Do not rely on a single optimistic rate, return, or fee assumption. Money pages work best when you run low, base, and high cases and keep professional advice separate from the estimate.

This page belongs to the Finance calculator library, so the answer should be read in the context of the decision you are modeling rather than as a universal rule.

Before relying on this rooftop antenna lease estimate

Most calculator mistakes come from the inputs, not the arithmetic. Use this short audit before you reuse the answer in a spreadsheet, quote, application, or important conversation.

Confirm source numbers

Match balances, rates, fees, taxes, income, and payment dates against the lender quote, payroll record, tax form, statement, invoice, or contract.

Separate cash flow from total cost

A lower monthly payment can still cost more over time if fees, interest, taxes, or a longer term are hidden in the structure.

Run conservative cases

Test at least one higher-cost or lower-return case before using the output for a purchase, refinance, investment, loan, or tax decision.
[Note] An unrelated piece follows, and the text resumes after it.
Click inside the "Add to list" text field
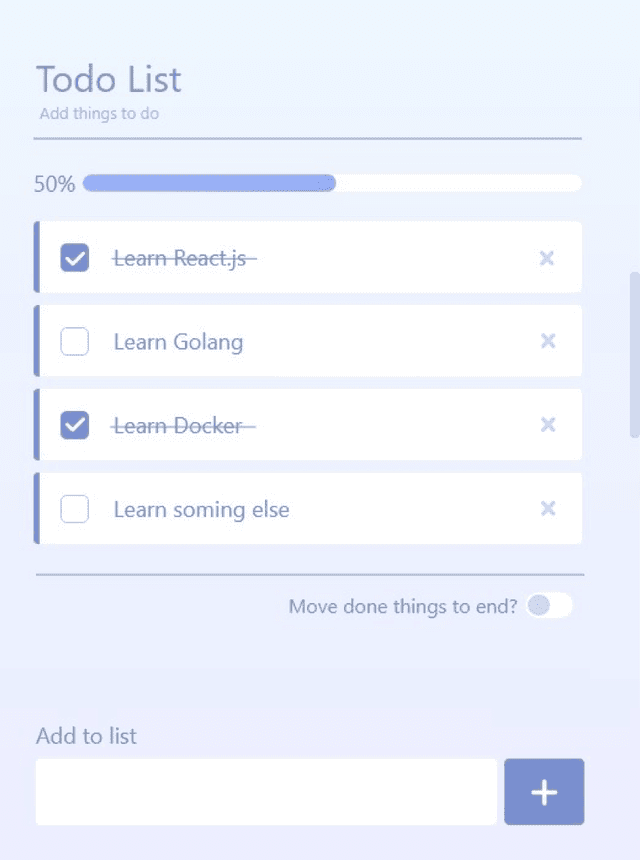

Rerun this page when the rate, price, term, fee, tax rule, income, expense, or expected holding period changes.

How to Use

  1. Enter carriers on roof.
  2. Enter monthly rent per carrier.
  3. Enter lease escalator %.
  4. Enter lease term years.
  5. Enter setup fee per carrier.
  6. Read annual + lifetime value.

Frequently Asked Questions

Rooftop antenna economics?

Urban buildings 8+ stories: carriers (Verizon, AT&T, T-Mobile, DISH) pay $1,500-8,000/month per carrier. Suburban 4-7 story: $800-3,500/month. Rural: $400-1,500/month. Coverage-gap locations (high-value areas): $5-15k/month premium. Typical lease: 1-4 carriers on a building. 5-year initial + options to 25 years. Annual escalators: 2-4%.

Technical details?

Antenna + support structure: 3-12 ft tall, 100-500 lbs typical. Located on rooftop or rooftop mechanical penthouse. Power source: building electrical (landlord billing or carrier-metered). Backup power generator often on-site ($10-30k). Access: carrier maintenance 4-12 times/year. Lease includes: equipment room, cable runs, antenna mount, power feed.

Small cell nodes?

5G deployment: small cells (mini-antennas on street lights, building exteriors, utility poles). Revenue: $50-500/month per small cell. Less prominent than macro-cell. Licensed building exteriors: emerging market. Contract through utility, city, or directly with carrier. Cumulative revenue for building with multiple small cells: $3-25k/year.

Contract considerations?

Exclusive (one carrier) vs non-exclusive (multiple). Landlord preference: non-exclusive for max revenue. Carrier preference: exclusive. Lease-up: first carrier easier to secure; second + third more difficult. Structural assessment: weight + wind load analysis required. Insurance + indemnification: carrier typically provides. Property value: slight impact (some buyers concerned about EM fields, aesthetics).